一
萧瑟是附中出了名的“闲人”。
成绩常年稳坐第一,却从不参加竞赛,不加入社团,每天踩着上课铃进教室,放学就消失在梧桐道尽头。一身干净到近乎挑剔的白衬衫,袖口永远扣得整齐,连皱眉都带着点漫不经心的贵气。
旁人说他冷淡、难接近、像块捂不热的冰。
只有司空千落知道,这块冰底下藏着多烫的东西。
她是校射击队兼校女篮的主力,性子直爽,风风火火,走到哪里都带着一股利落劲儿。别人怕萧瑟,她不怕。
第一次撞见他被校外的人堵在巷口,她想都没想,拎着刚买的棒球棍就冲了上去。
“喂,欺负人也要看地方。”
萧瑟靠在墙上,指尖还转着一枚硬币,抬眼看见她,眉梢微挑:“司空千落,你这是要替天行道?”
“我不喜欢看别人欺负没用的人。”她嘴硬。
他轻笑一声,语气散漫:“我还不需要女孩子护着。”
话音刚落,他抬手就轻松卸了对方冲过来的力道,动作干净利落,半点不像外表那样弱不禁风。司空千落愣在原地,才后知后觉——这人根本不是不能打,只是懒得动手。
那天之后,她总下意识地往他那边看。
二
萧瑟开始等她放学。
不说话,就靠在梧桐树下,单手插兜,安安静静地等她练完球、练完射击。
队友打趣她:“千落,你家那位又在等你了。
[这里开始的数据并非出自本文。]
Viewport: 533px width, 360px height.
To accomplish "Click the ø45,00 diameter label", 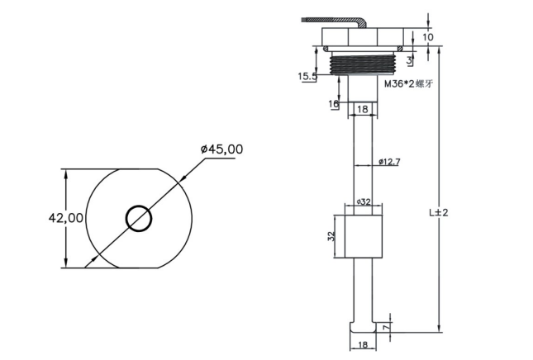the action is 222,149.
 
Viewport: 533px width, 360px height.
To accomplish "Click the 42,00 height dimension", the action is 65,218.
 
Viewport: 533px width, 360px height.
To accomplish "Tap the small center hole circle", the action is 139,219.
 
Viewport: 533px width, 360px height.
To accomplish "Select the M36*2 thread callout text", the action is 409,84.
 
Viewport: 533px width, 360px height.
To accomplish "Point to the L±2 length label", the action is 439,213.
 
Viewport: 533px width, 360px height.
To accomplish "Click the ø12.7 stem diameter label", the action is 389,162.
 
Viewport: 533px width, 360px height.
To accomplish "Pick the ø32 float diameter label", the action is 364,201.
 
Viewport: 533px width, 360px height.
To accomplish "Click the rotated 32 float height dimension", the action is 331,236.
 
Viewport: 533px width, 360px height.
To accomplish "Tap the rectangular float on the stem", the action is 364,236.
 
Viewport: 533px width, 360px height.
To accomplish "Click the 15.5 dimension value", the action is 307,77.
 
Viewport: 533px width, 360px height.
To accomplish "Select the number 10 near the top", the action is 428,37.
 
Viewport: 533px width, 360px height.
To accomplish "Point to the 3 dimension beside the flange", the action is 410,60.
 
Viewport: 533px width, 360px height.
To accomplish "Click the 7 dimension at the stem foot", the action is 385,328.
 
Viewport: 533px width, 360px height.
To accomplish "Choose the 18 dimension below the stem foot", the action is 363,344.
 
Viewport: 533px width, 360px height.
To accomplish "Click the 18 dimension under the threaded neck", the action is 363,109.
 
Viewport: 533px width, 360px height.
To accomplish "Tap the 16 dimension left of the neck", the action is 334,104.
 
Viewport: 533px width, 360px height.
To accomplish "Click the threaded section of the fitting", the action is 363,64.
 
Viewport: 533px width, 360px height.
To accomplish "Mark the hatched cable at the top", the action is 335,21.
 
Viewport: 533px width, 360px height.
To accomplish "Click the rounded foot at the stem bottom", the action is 363,328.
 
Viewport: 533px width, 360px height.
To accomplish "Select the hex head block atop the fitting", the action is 363,37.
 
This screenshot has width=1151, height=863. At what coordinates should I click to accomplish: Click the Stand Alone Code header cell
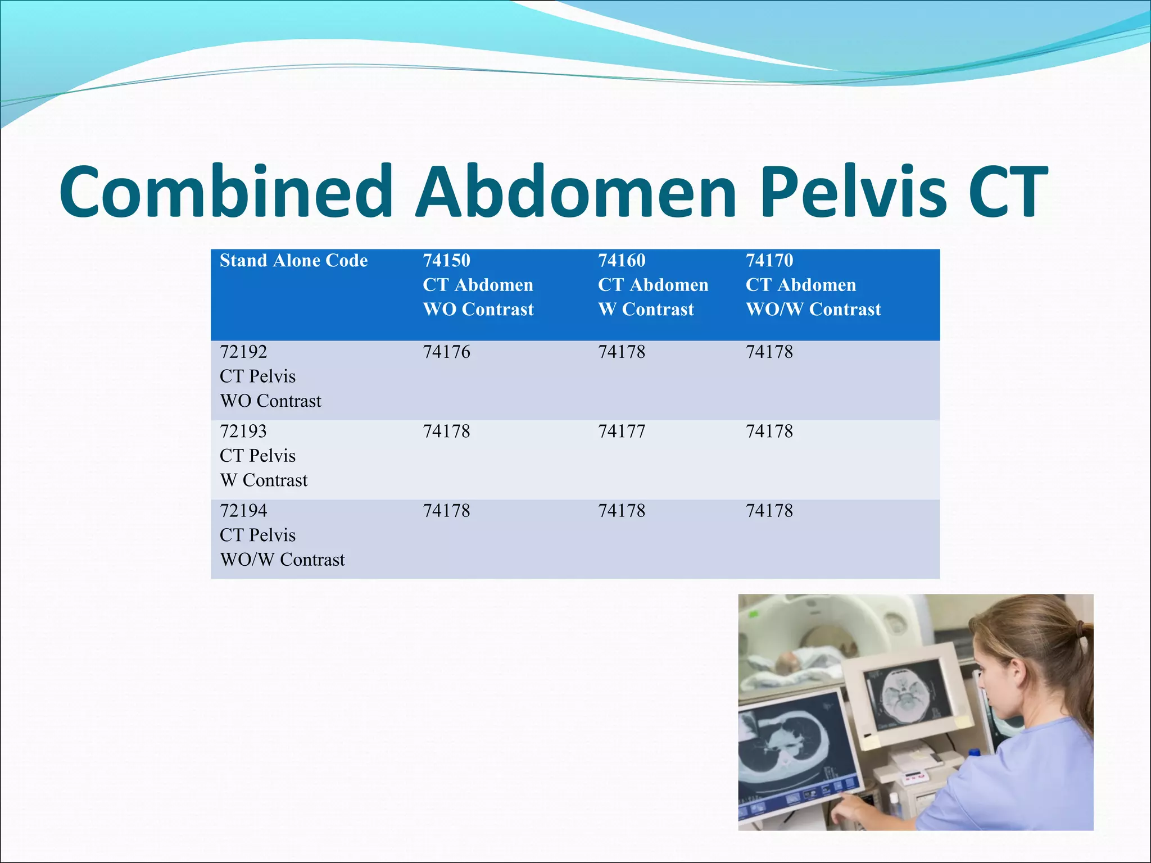[293, 261]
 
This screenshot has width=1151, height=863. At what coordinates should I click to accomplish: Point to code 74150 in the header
[446, 261]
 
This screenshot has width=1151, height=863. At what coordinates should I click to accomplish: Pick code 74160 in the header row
[622, 261]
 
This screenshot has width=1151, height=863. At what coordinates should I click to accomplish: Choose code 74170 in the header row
[769, 261]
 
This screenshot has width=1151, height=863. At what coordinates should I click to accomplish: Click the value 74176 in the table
[446, 352]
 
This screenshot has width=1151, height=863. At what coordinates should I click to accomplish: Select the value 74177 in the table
[622, 432]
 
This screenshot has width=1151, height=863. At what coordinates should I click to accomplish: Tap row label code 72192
[243, 352]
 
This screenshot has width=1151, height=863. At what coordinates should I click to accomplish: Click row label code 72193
[243, 432]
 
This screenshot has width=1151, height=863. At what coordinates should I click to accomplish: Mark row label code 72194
[243, 511]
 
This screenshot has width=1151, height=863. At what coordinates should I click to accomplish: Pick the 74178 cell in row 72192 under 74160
[622, 352]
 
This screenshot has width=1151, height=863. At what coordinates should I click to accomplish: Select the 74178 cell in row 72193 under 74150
[446, 432]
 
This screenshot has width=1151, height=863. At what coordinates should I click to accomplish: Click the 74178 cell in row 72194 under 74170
[769, 511]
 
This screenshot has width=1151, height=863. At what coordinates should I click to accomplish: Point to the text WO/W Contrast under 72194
[282, 560]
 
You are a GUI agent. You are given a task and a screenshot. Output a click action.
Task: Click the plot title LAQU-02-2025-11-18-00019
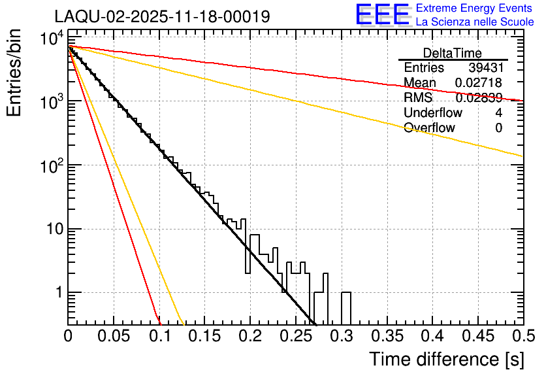[x=162, y=16]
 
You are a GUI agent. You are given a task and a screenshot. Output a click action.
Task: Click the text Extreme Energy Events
[x=475, y=8]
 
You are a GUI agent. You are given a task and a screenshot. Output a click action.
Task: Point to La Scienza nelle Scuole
[x=475, y=22]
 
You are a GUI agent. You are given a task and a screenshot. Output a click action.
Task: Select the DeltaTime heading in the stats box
[x=453, y=53]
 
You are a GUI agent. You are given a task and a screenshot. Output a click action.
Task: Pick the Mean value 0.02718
[x=478, y=83]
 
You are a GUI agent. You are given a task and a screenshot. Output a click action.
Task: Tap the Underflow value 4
[x=498, y=113]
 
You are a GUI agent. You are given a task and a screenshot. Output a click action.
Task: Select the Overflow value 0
[x=498, y=128]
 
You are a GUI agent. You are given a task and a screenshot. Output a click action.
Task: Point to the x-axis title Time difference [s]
[x=447, y=359]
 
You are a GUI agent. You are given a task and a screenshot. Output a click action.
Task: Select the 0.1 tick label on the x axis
[x=159, y=337]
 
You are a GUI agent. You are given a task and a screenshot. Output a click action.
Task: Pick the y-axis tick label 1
[x=57, y=293]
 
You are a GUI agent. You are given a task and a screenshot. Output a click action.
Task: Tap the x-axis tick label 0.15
[x=204, y=337]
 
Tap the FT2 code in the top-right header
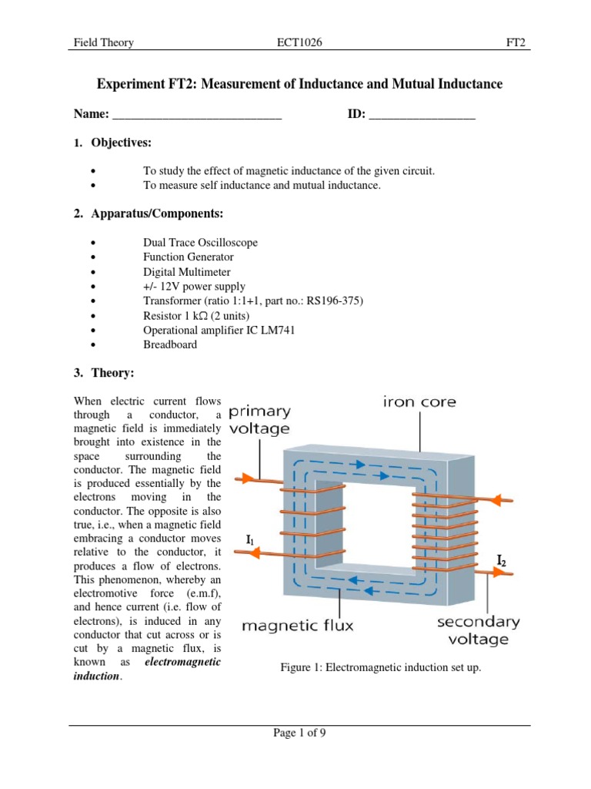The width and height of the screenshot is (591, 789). [515, 43]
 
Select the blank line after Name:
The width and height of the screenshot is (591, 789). [197, 117]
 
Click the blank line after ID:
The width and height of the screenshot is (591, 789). [422, 117]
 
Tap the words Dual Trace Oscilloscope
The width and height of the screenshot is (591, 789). [200, 243]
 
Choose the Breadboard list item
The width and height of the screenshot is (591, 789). [169, 344]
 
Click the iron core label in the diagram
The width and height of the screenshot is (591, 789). [419, 402]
”
她脸一红,嘴硬:“谁他家的,他爱等不等。”
可跑过去的时候,脚步却不自觉放轻。
“你很闲?”她喘着气。
“嗯,”他点头,坦然得不像话,“等你比较不闲。”
她心跳乱了一拍,别开脸:“油嘴滑舌。”
萧瑟看着她耳尖泛红,眼底掠过一丝极淡的笑意。他见过太多刻意靠近的人,只有她,莽撞又真诚,像一束不管不顾撞进他世界里的光。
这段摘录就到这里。